Source text –
◆ ◆ ◆

Understanding LOGD Metadata

Level: 
LOGD 101
Contributor: 
Contributor: 
Description: 
This tutorial describes the organization of RDF-based LOGD data published on this site and the corresponding metadata.
Prerequisites: 
Prerequisites: 

What to Expect

By the end of this tutorial you should be able to understand the structure of LOGD data, from which source the dataset was obtained, from which OGD dataset the RDF-based LOGD dataset was converted, the human contribute registry metadata for LOGD datasets, and etc. This tutorial complements the tutorial Understanding LOGD Data.

What You Need to Know

This tutorial assumes you are familiar with concepts found in the following resources:
  • Resource Description Framework (RDF) is a standard model for data interchange on the Web. See [1]
  • Terse RDF Triple Language (Turtle) is a syntax language for serializing RDF. We use it throughout our tutorials to encode RDF data. See [2]

LOGD Data Organization Diagram

The LOGD data organization Diagram (see figure below) provides an abstract model on the organization of LOGD data. The "Levels of structural data granularity" dimension explains different levels of granularity of LOGD data.
  • "source" refers to the data publishers who maintains a catalog OGD datasets for download. An example source is Data.gov (http://data.gov).

◆ ◆ ◆

Objectives –
[1] In the LOGD metadata tutorial, which syntax language is used to encode RDF data?
[2] Please repeat the LOGD metadata tutorial word for word between "Understanding LOGD Metadata" and "Understanding LOGD Data.", inclusive.

[Element and text position data]
◆ ◆ ◆

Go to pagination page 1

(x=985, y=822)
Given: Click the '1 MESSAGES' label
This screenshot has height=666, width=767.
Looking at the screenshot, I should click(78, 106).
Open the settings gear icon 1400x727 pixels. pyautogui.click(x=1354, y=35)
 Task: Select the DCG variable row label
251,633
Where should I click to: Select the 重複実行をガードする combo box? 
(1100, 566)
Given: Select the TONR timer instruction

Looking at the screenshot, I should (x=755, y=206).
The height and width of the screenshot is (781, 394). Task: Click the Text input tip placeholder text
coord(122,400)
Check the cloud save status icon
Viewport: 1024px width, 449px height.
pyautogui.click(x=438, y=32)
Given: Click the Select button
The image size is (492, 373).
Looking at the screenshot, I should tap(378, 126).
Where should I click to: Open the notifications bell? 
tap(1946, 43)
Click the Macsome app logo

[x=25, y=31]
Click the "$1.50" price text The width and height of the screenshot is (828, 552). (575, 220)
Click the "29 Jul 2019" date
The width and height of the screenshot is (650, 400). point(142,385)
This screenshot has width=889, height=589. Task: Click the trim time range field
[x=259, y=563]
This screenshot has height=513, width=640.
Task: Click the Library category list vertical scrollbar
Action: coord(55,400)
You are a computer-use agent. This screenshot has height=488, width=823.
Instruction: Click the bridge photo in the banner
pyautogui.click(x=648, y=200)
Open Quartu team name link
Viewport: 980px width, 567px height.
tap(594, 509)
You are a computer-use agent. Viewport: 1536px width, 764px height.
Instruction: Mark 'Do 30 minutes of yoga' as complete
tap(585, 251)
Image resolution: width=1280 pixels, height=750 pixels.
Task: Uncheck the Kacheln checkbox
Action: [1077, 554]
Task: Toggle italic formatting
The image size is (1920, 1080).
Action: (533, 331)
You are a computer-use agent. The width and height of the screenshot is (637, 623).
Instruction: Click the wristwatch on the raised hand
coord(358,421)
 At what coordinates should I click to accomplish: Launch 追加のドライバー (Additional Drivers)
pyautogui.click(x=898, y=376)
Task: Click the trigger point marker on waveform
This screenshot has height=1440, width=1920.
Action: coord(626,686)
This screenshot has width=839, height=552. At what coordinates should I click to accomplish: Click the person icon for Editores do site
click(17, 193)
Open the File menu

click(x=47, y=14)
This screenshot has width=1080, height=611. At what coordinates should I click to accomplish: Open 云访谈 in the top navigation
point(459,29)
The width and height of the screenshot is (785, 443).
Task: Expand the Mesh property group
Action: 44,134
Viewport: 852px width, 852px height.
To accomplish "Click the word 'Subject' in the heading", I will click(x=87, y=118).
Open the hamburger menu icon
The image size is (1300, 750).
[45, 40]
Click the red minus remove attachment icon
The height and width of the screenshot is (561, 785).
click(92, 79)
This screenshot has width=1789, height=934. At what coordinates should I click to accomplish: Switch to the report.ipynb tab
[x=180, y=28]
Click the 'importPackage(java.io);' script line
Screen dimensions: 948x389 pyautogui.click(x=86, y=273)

◆ ◆ ◆

Answer list –
[1] Terse RDF Triple Language (Turtle).

[2]
Understanding LOGD Metadata

Level: 
LOGD 101
Contributor: 
Contributor: 
Description: 
This tutorial describes the organization of RDF-based LOGD data published on this site and the corresponding metadata.
Prerequisites: 
Prerequisites: 

What to Expect

By the end of this tutorial you should be able to understand the structure of LOGD data, from which source the dataset was obtained, from which OGD dataset the RDF-based LOGD dataset was converted, the human contribute registry metadata for LOGD datasets, and etc. This tutorial complements the tutorial Understanding LOGD Data.